▶ [Auszug]
Meine sehr verehrten Damen und Herren, wenn wir uns in diesem Sinne verständigen, können wir heute feststellen, dass der Schleswig-Holsteinische Landtag bekundet hat, wo er Änderungsbedarf sieht, dass der Schleswig-Holsteinische Landtag klargemacht hat, dass die Reform des Föderalismus im Grundsatz wichtig ist für die weitere Wettbewerbsfähigkeit von Deutschland, aber auch SchleswigHolsteins. Die Landesregierung wird uns vor Abschluss der Abstimmungsprozesse im Bundesrat aus ihrer Sicht noch einmal informieren. Insofern stimmen wir dem Ausschussbeschluss zu und werden vor diesem Hintergrund den Antrag von BÜNDNIS 90/DIE GRÜNEN ablehnen, weil das, was darin gefordert wird, in dem Verfahren, das ich geschildert habe, enthalten ist.
Herr Präsident! Meine Damen und Herren! Zum dritten Mal in Folge beschäftigt sich der Landtag mit der Föderalismusreform des Bundes. In der Januar-Sitzung hat die Landesregierung einen mündlichen Bericht dazu abgegeben. In der Februar-Sitzung haben wir in einer Aktuellen Stunde über die Position der Landesregierung diskutiert. Nach Beratungen in den zuständigen Fachausschüssen sollen wir heute, in der März-Sitzung des Landtages, die Berichte der Landesregierung zur Kenntnis nehmen.
Erstens. Die Neuordnung des Föderalismus ist erforderlich. Es ist gut, dass sie von der großen Koali
tion in Berlin angepackt worden ist. Gerade die Rolle des Bundesrates ist immer problematischer geworden. Wir brauchen die Reform, um die in den vergangenen Jahren inflationär genutzten Möglichkeiten der Blockade von Bundesgesetzen durch den Bundesrat zu reduzieren.

▶ [Schriftliche Aufgabe A]
Trage den Teil der Zeilen unten, der mit der Zeile mit „The height and“ beginnt und mit der Zeile mit „Task: Click the“ endet, in eine Markdown-Tabelle mit den Spalten „Nr“ und „Inhalt“ ein und lass dabei Leerzeilen und Bilder weg.

▶ [Datenauszug]

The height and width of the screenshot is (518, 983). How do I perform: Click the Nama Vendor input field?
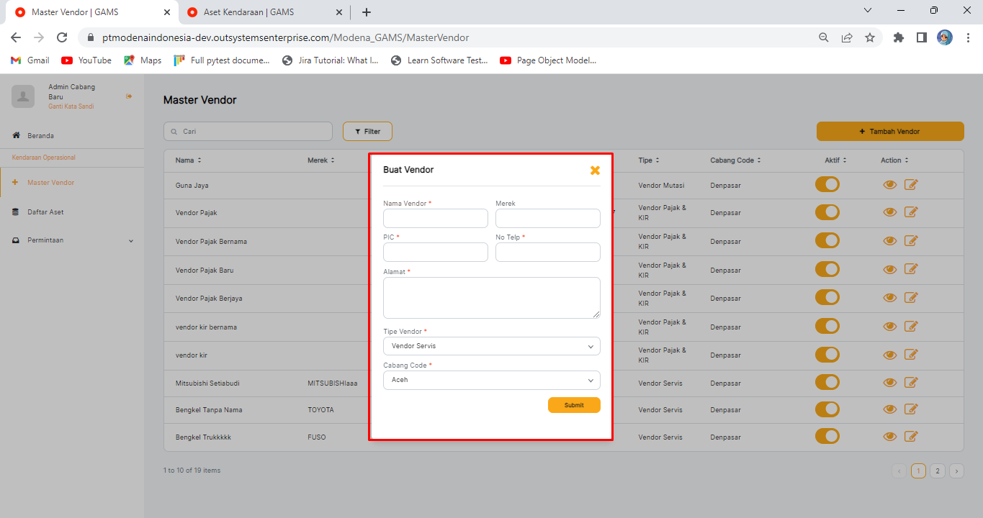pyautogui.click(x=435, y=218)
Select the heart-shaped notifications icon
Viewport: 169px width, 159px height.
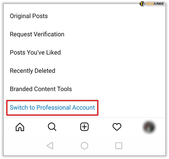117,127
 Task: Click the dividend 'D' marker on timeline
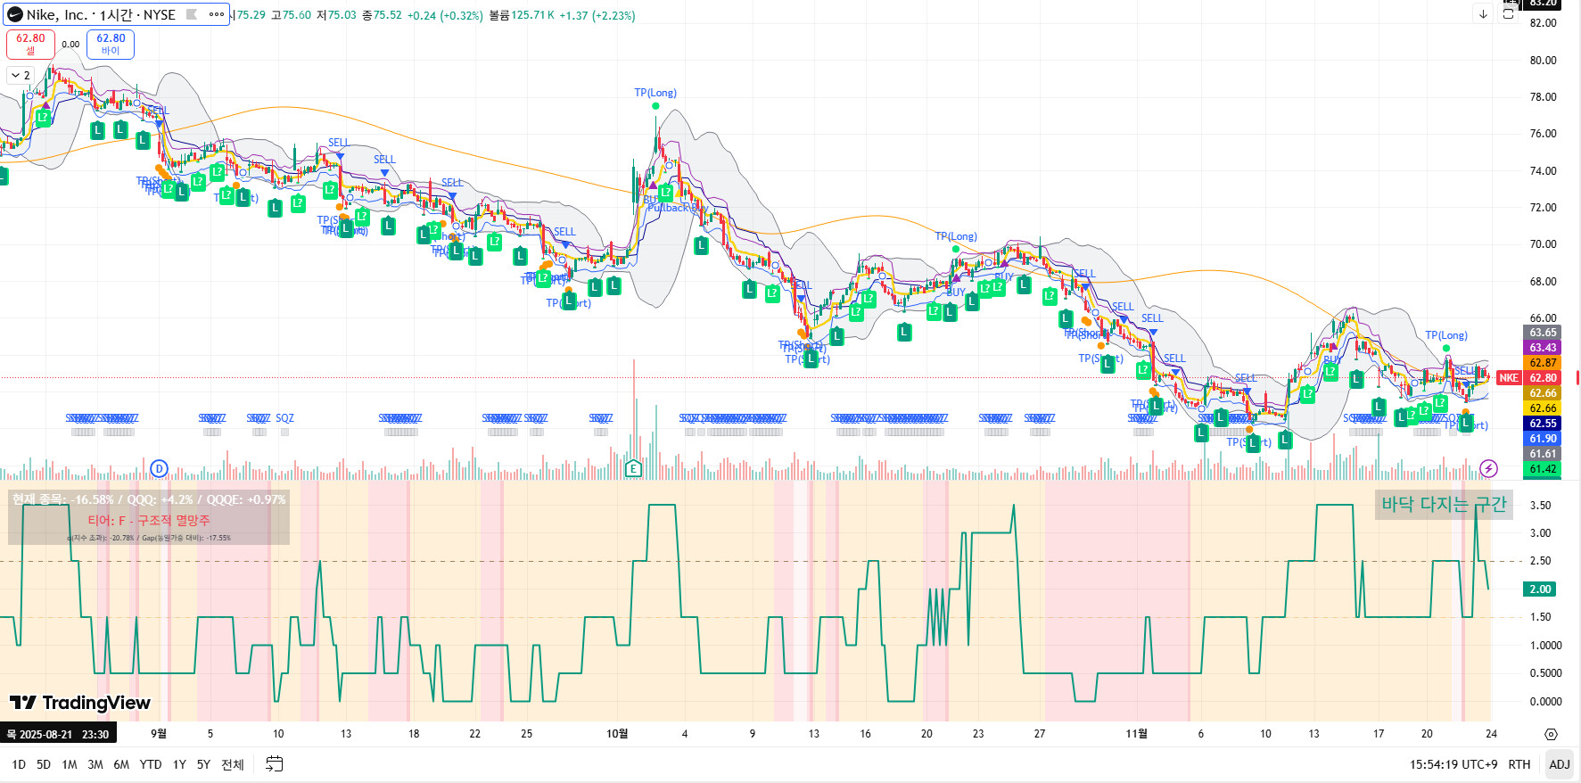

==

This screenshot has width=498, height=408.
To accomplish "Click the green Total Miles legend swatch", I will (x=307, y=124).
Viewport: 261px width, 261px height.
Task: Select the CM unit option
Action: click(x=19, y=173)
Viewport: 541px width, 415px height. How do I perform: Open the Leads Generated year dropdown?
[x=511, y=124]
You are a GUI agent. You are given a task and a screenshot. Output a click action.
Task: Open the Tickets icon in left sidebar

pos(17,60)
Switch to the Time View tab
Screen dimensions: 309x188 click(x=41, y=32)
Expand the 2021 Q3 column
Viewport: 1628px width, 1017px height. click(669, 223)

▶ [Schriftliche Aufgabe B]
Gib den Abschnitt der Rede zur Föderalismusreform, der mit den Worten „Herr Präsident! Meine“ beginnt und mit „zur Kenntnis nehmen.“ endet, erneut wieder und setze dabei überall „Regierung“ an die Stelle von „Landesregierung“.

▶ [Korrektes Ergebnis A]
| Nr | Inhalt |
|---|---|
| 1 | The height and width of the screenshot is (518, 983). How do I perform: Click the Nama Vendor input field? |
| 2 | pyautogui.click(x=435, y=218) |
| 3 | Select the heart-shaped notifications icon |
| 4 | Viewport: 169px width, 159px height. |
| 5 | 117,127 |
| 6 |  Task: Click the dividend 'D' marker on timeline |

▶ [Korrektes Ergebnis B]
Herr Präsident! Meine Damen und Herren! Zum dritten Mal in Folge beschäftigt sich der Landtag mit der Föderalismusreform des Bundes. In der Januar-Sitzung hat die Regierung einen mündlichen Bericht dazu abgegeben. In der Februar-Sitzung haben wir in einer Aktuellen Stunde über die Position der Regierung diskutiert. Nach Beratungen in den zuständigen Fachausschüssen sollen wir heute, in der März-Sitzung des Landtages, die Berichte der Regierung zur Kenntnis nehmen.